The reason for the discrepancy in the way people are being targeted should be obvious. Younger people are more likely to give out their mobile number when signing up for services, whereas older people use their landline.

Therefore, when customer databases are compromised, criminal hackers will have access to the details provided by the individual.

There may be instances where fraudsters tailor their scams based on information known about the intended victim – such as their age – but in most cases, attackers are using scripts that vary little from subject to subject.

How to protect yourself

Anyone who suspects that they’ve received a fraudulent phone call or text message should ignore it.

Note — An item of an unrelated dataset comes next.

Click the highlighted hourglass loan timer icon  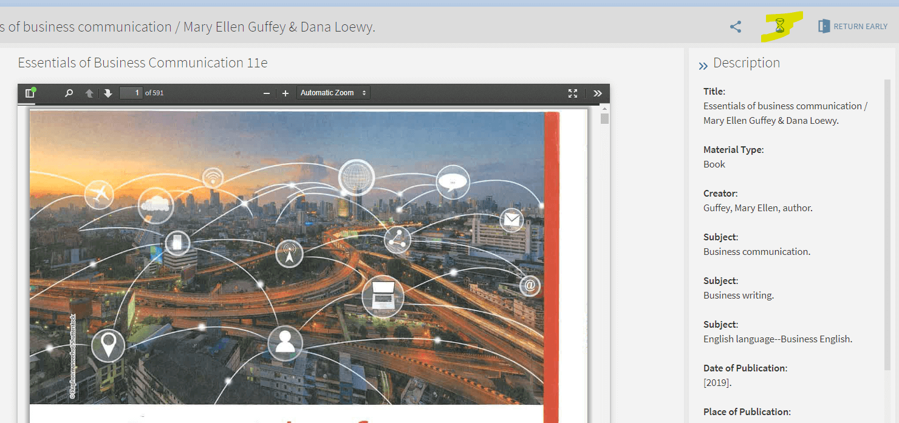(x=781, y=26)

If you are in any doubt, you can look up the contact details of the supposed caller to verify their identify. For example, scammers often claim to be calling from your bank, and you can find their helpline number on the back of your debit or credit card.

Meanwhile, other services and suppliers should have a phone number on any emails or letters they have sent.

Commenting on the report, Lindsey Fussell, Ofcom’s networks and communications group director, said:

“Criminals who defraud people using phone and text scams can cause huge distress and financial harm to their victims, and their tactics are becoming increasingly sophisticated.

“Stay alert to any unsolicited contact. Put the phone down if you have any suspicion that it is a scam call, and don’t click on any links in text messages you’re unsure about.”

Ofcom also encourages anyone who believes they have been targeted by a text scam to forward the message to 7726 – the numbers on the keypad that contain the letters for ‘spam’.

Those who wish to report a scam caller can do so by contacting Action Fraud.

Doing so will help protect not only you but also other potential victims. According to Ofcom, 2% of people who received a scam phone call between June and August said they fell victim, which equates to almost a million people.